Your task is to find every line in the records that holds the string "agent" and copy it.

====== MATERIAL PROVIDED

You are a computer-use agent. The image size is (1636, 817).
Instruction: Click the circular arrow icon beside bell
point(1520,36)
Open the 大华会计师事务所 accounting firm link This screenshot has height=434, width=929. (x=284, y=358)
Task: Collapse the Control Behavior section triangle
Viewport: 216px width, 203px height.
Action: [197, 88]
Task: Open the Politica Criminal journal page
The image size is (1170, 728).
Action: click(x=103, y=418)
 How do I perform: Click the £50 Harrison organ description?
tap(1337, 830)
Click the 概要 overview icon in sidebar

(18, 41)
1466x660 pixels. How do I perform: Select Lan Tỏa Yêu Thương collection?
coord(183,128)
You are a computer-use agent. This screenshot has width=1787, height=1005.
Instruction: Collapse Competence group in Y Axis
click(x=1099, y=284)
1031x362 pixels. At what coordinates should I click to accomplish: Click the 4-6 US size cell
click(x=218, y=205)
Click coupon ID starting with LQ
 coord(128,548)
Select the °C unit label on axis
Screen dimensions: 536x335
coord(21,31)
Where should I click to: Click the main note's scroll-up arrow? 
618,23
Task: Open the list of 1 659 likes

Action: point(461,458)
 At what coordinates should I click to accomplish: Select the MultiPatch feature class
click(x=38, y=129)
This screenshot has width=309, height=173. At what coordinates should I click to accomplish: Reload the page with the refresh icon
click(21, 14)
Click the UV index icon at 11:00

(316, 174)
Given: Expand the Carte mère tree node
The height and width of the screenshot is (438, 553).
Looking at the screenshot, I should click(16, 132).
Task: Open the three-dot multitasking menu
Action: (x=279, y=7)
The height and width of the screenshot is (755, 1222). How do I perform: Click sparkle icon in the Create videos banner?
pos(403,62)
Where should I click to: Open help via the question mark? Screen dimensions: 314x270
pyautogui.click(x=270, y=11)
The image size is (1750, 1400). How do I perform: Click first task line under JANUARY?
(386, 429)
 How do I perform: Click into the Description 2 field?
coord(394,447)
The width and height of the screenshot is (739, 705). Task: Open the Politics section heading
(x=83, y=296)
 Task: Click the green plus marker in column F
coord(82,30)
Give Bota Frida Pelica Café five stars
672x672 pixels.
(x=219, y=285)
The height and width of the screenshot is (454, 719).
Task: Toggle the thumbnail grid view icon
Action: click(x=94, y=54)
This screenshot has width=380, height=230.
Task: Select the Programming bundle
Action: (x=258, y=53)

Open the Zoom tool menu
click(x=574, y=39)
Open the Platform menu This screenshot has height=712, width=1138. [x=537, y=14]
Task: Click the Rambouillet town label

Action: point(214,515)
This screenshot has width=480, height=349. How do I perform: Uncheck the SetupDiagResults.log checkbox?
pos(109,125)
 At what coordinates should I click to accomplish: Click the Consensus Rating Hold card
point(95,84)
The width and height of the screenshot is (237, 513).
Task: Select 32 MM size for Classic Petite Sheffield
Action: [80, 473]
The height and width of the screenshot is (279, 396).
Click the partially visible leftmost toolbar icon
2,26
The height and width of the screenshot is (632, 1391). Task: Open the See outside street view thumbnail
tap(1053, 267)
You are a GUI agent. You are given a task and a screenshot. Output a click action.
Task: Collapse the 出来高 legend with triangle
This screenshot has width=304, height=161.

============

● RESPONSE
You are a computer-use agent. The image size is (1636, 817).
You are a computer-use agent. This screenshot has width=1787, height=1005.
You are a GUI agent. You are given a task and a screenshot. Output a click action.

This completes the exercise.